(Beginning of RECORDS SUPPLIED)

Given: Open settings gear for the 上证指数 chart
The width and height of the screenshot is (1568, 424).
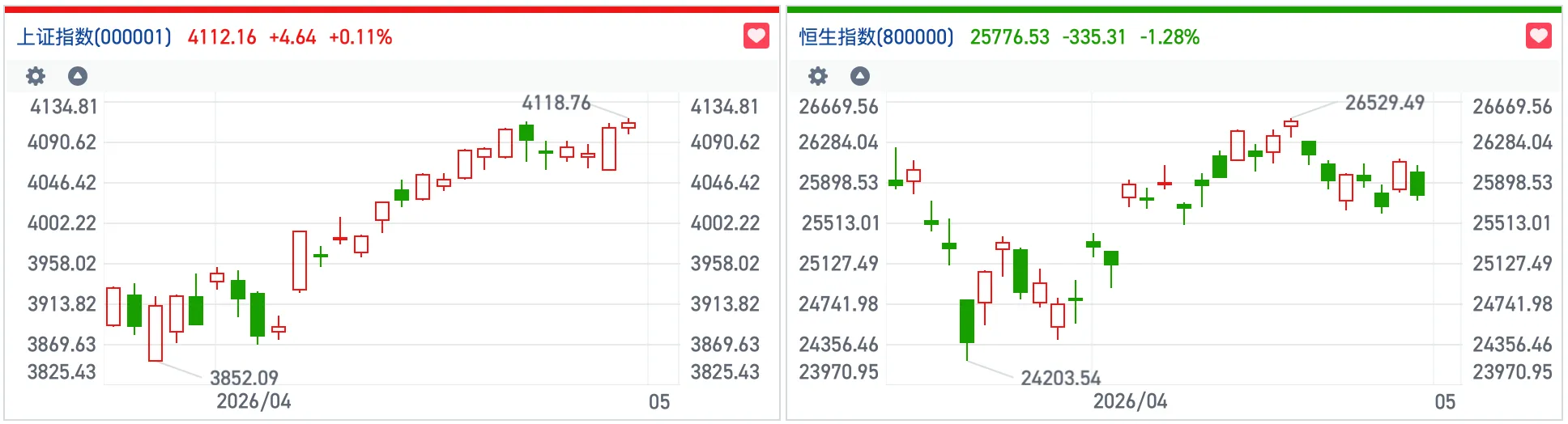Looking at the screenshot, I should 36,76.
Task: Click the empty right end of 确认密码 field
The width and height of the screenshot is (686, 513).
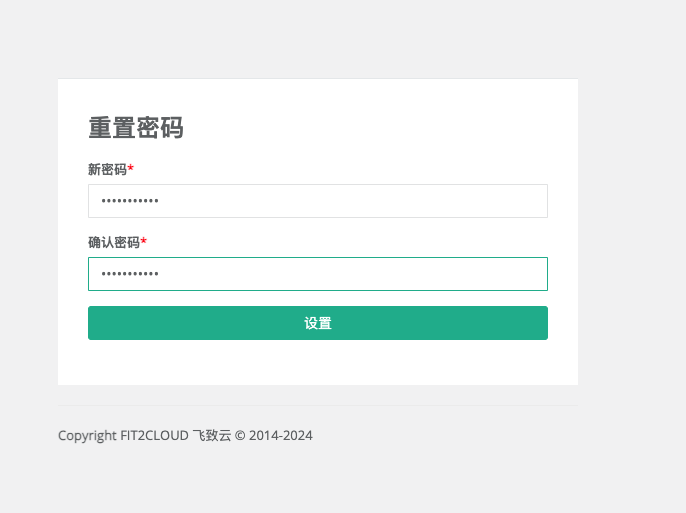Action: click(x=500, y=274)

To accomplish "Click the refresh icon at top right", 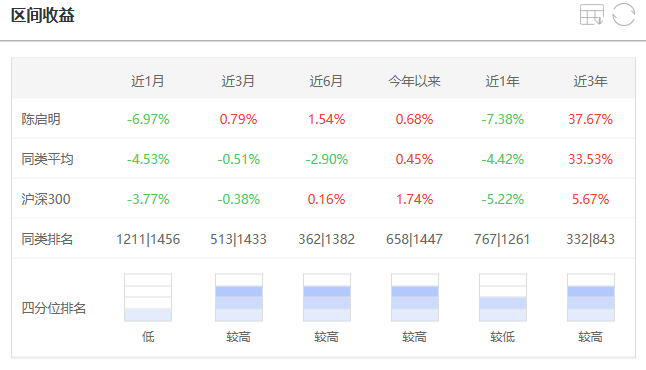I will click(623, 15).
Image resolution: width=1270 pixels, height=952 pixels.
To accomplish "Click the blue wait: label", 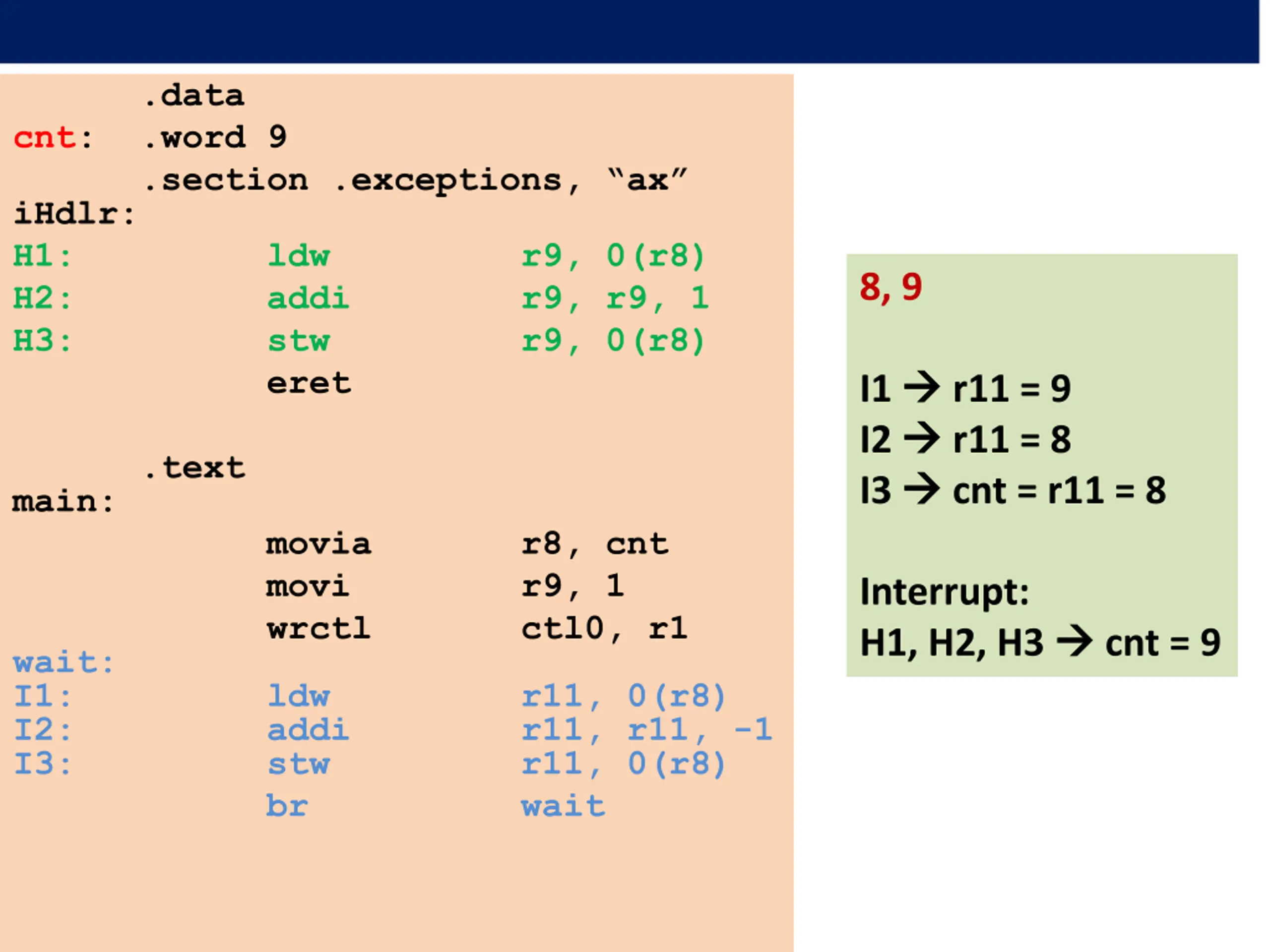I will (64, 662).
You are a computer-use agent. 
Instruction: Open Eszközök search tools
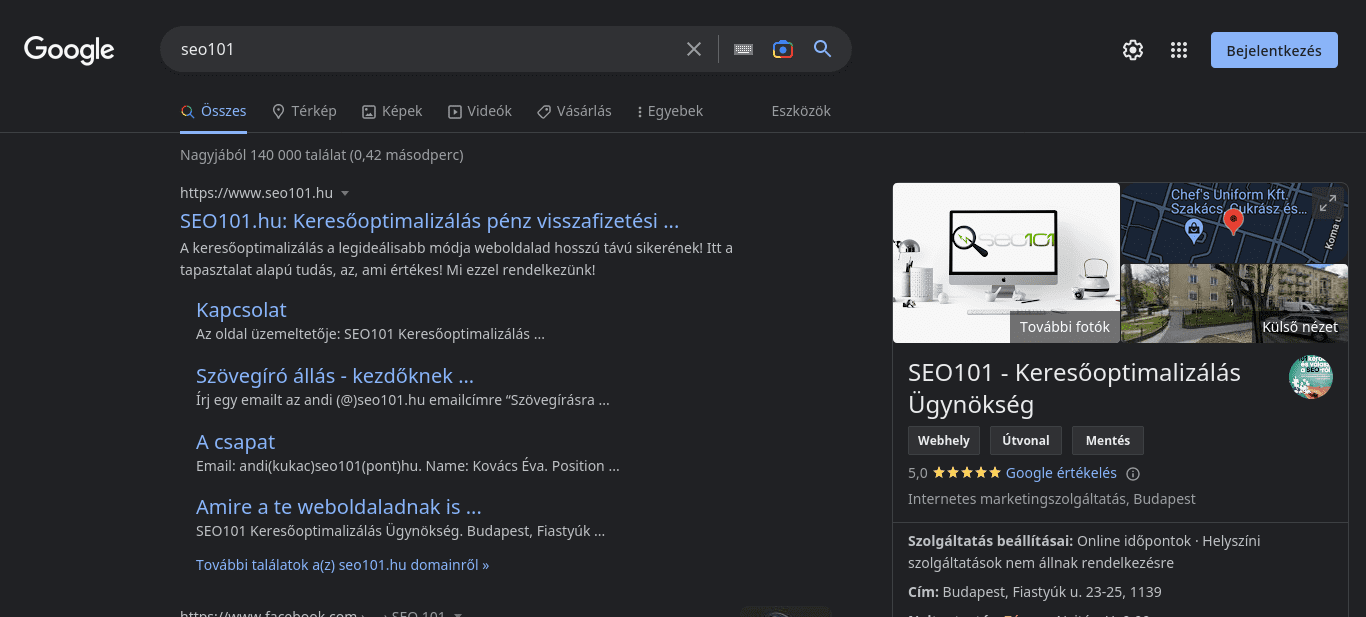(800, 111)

(End of RECORDS SUPPLIED)

Begin with the line holding "You are a computer-use agent." and end with the last line of the listing. Reproduce each of those lines exactly, and leave every picture out.

You are a computer-use agent. 
Instruction: Open Eszközök search tools
(800, 111)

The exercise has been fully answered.